Analyze foreign affairs like Tom Friedman

Tom Friedman on Iraq today:

One of the first things I realized when visiting Iraq after the U.S. invasion was that the very fact that Iraqis did not liberate themselves, but had to be liberated by Americans, was a source of humiliation to them. It’s one reason they never threw flowers. When someone else has to liberate you in your own home, that is humiliating — and humiliation, I believe, is the single-most underestimated force in international relations, especially in the Middle East.

Tom Friedman on Iraq, May 30, 2003 (transcript courtesy of Atrios):

I think it [the invasion of Iraq] was unquestionably worth doing, Charlie.

We needed to go over there, basically, um, and um, uh, take out a very big stick right in the heart of that world and burst that bubble, and there was only one way to do it.

What they needed to see was American boys and girls going house to house, from Basra to Baghdad, um and basically saying, "Which part of this sentence don't you understand?"

You don't think, you know, we care about our open society, you think this bubble fantasy, we're just gonna let it grow?

Well Suck. On. This.


That Charlie was what this war was about. We could've hit Saudi Arabia, it was part of that bubble. We coulda hit Pakistan. We hit Iraq because we could. That's the real truth.

Remarkable they don't feel liberated by the likes of Friedman.  Remarkable indeed. 



2 thoughts on “Analyze foreign affairs like Tom Friedman”

  1. I feel freer already.

    Speaking of ad hominems, my understanding (and working definition) is that it is only an argumentum ad hominem if the personal aspects of the attack are not relevant to the matter at hand.
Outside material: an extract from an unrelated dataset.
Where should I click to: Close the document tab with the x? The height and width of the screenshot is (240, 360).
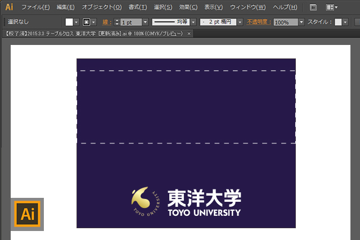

So to my (admittedly contrarian) way of thinking (don’t laugh) matters as to whether Friedman had ever served, ever endured his home getting the living $#!* blown out of it by an aerial bombing, tried to make due with only 2 hours of electricity a day while mortifying bodies are lying in the streets for days being eaten by the dogs, strike me as materially relevant to Friedman’s qualifications to pontificate on what the Iraqi people ought to endure with promiscuous gratitude.

  2. What qualifies Friedman is indeed a relevant question–his general lack of experience in the field of being “liberated” makes me wonder about his grasp of the realities on the ground–and I’d agree with you, Gary, this wouldn’t be fallacious–just real questions about the basis of Friedman’s judgment.